[Data on locating visible targets]
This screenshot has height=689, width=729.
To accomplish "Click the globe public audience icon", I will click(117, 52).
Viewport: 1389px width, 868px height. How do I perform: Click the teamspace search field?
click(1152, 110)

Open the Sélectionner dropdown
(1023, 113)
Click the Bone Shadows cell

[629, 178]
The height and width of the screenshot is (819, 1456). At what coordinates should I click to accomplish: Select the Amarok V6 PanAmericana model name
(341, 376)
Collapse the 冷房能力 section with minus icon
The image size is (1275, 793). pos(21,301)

YOUR GOAL – Repeat the data above line for line, with nothing changed.

RESULT BELOW –
This screenshot has height=689, width=729.
To accomplish "Click the globe public audience icon", I will click(117, 52).
Viewport: 1389px width, 868px height. How do I perform: Click the teamspace search field?
click(1152, 110)

Open the Sélectionner dropdown
(1023, 113)
Click the Bone Shadows cell

[629, 178]
The height and width of the screenshot is (819, 1456). At what coordinates should I click to accomplish: Select the Amarok V6 PanAmericana model name
(341, 376)
Collapse the 冷房能力 section with minus icon
The image size is (1275, 793). pos(21,301)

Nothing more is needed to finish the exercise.